Sin embargo, Camus se cuida de deslindar la revolución de su forma deshonrosa, la revolución calculada en nombre del poder que pone el resentimiento por delante del amor, vista en las muecas de los rebeldes mezquinos, de los esclavos embrionarios. Un verdadero rebelde ama incluso en el desafío, no define la identidad de su causa despreciando al otro.
Pequeño misterio, ¿sirves para algo? Es la gran igualadora. Nos concede dolor y júbilo ante la opresión. Como escribió Enrique Lihn, «Porque escribí no estuve en casa del verdugo / ni me dejé llevar por el amor a Dios / ni acepté que los hombres fueran dioses / ni me hice desear como escribiente / ni la pobreza me pareció atroz / ni el poder una cosa deseable / ni me lavé ni me ensucié las manos / ni fueron vírgenes mis mejores amigas / ni tuve como amigo a un fariseo / ni a pesar de la cólera / quise desbaratar mi enemigo. / Pero escribí y me muero por mi cuenta, / porque escribí porque escribí estoy vivo».

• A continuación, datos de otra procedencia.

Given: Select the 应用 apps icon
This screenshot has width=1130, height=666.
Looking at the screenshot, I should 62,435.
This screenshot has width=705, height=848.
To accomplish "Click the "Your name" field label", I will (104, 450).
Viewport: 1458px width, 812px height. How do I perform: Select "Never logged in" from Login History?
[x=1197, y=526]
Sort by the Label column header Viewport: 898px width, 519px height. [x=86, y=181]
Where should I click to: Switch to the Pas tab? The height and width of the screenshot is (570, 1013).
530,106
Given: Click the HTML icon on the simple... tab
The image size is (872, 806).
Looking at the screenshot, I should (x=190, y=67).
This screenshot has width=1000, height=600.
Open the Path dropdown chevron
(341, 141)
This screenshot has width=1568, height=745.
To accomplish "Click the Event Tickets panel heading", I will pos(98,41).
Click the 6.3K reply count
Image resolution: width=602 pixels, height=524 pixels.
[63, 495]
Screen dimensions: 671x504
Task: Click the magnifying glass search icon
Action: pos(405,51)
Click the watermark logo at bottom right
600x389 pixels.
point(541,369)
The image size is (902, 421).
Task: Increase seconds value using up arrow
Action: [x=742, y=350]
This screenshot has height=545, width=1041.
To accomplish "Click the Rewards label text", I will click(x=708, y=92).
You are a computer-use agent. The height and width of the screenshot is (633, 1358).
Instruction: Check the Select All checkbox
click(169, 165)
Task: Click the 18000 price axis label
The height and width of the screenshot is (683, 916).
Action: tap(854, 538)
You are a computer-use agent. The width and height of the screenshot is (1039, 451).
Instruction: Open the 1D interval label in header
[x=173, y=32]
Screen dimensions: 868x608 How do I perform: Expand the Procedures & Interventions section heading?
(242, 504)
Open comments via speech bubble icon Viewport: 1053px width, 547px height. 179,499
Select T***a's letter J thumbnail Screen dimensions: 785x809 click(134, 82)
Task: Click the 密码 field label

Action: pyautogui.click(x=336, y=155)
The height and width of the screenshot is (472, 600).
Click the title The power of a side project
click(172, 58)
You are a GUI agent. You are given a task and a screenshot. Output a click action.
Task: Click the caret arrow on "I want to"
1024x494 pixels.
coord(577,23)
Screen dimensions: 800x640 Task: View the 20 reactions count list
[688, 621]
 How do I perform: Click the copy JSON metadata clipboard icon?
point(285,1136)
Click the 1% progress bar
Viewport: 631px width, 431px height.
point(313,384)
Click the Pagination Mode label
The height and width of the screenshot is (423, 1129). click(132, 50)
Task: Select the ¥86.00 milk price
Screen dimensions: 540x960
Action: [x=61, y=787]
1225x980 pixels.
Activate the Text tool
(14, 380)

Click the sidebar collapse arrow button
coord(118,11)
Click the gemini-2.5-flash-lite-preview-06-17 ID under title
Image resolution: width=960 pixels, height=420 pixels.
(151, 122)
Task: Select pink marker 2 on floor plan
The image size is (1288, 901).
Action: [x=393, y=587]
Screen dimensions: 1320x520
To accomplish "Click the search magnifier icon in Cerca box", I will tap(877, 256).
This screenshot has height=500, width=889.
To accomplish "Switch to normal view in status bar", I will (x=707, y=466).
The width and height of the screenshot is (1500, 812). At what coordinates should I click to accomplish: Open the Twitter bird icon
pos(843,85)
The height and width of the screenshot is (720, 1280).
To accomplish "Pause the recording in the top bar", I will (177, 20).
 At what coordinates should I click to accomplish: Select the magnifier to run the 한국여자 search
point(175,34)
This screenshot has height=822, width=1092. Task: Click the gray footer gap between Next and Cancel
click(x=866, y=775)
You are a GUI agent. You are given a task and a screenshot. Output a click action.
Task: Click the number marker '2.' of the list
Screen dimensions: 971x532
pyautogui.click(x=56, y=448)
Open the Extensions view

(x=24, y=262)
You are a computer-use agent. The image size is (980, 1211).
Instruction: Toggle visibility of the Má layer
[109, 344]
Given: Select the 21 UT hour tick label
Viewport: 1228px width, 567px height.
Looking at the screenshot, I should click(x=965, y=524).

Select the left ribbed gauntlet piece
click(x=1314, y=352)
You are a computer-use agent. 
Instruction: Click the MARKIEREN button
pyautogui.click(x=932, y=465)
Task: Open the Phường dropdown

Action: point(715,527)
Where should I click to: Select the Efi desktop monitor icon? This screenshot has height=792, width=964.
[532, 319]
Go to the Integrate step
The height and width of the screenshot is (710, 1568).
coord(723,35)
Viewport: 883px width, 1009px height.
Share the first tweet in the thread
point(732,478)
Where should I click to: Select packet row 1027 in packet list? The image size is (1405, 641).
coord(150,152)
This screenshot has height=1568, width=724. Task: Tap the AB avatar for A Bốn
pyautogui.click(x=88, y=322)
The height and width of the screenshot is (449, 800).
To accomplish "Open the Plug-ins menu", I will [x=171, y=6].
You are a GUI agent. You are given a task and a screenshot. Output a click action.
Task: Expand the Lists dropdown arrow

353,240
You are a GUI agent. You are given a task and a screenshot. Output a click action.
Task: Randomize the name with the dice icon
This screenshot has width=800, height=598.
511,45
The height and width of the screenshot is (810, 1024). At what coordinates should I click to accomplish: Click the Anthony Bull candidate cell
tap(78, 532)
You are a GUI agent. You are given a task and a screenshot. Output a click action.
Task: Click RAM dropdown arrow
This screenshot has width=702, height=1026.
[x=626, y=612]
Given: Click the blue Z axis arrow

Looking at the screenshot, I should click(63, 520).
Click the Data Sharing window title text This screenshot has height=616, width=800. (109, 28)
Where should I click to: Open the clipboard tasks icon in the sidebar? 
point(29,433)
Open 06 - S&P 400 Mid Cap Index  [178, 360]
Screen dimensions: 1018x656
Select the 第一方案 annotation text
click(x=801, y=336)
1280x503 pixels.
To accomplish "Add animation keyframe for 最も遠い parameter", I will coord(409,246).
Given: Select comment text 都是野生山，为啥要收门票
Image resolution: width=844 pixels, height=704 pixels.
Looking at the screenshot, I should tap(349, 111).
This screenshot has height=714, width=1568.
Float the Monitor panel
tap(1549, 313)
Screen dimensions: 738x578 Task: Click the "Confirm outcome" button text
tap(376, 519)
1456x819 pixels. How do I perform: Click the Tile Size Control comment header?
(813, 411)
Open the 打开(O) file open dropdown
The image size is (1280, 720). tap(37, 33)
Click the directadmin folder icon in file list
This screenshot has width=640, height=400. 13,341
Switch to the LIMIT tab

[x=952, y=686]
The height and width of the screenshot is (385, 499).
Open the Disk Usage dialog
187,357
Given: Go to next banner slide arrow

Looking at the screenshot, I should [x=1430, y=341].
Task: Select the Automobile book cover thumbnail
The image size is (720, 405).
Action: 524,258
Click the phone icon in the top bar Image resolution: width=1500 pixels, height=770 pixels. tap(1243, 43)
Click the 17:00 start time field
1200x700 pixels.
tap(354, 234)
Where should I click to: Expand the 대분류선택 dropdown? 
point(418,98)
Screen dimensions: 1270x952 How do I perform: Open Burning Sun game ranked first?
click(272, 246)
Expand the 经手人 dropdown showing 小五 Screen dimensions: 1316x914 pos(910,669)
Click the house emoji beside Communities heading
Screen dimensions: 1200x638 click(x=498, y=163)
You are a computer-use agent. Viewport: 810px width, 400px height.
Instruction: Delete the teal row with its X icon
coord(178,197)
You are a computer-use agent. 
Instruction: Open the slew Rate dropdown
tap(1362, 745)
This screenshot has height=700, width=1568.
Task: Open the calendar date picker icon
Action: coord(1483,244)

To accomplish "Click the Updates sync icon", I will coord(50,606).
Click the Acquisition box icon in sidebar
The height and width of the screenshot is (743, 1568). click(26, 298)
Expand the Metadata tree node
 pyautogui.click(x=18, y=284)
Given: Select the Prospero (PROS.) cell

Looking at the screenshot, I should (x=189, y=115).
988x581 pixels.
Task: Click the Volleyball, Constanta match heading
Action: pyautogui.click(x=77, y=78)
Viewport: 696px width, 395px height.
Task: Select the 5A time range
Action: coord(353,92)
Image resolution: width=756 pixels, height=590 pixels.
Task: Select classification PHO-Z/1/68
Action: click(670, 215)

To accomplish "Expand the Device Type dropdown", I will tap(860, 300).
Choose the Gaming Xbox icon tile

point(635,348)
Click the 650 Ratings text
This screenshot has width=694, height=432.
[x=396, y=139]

La literatura, por analogía, es resistencia: sobre todo al silencio. Es respuesta a la exigencia metafísica de unidad, de fabricar un universo sustitutivo, crea una gramática del «sí», de la esperanza. El arte acaso no pueda generar un nuevo renacimiento, pero el acto de creación es una libertad ganada, una generosidad con el futuro. John Ashbery escribió un poema grabado en las vigas de acero de un largo puente que cruza una mega autopista de dieciséis carriles en Minnesota, diseñado por el gran artista iraní exiliado, Siah Armajani. Sus versos están suspendidos frente al cielo azul, y las juguetonas nubes al fondo esculpen figuras efímeras que decoran como tableaux vivants las palabras como el movimiento del pensamiento, un lugar de ondulación perpetua, los pasos de tijera de las personas que leen peligrosamente mientras cruzan: «Y ahora no puedo recordar cómo / lo habría concebido. No es un conducto (¿confluencia?) sino un lugar. / El lugar, del movimiento y de un orden. / El lugar del viejo orden. / Pero el final de la fila del movimiento es nuevo. / Nos conduce a decir lo que estamos pensando. / Es como una playa al fin y al cabo, donde estás de pie/ y sabes que no vas más lejos. / Y es bueno cuando llegas a no más lejos. / Es como una razón que te alza y / te coloca donde siempre quisiste estar. / Hasta aquí, es justo ir cruzando, haber cruzado. / Entonces nada se promete en lo otro. / Aquí está. Acero y aire, una presencia moteada, / mínima panacea / y qué afortunados somos. /Y luego refrescó mucho. QEPD, John Ashbery.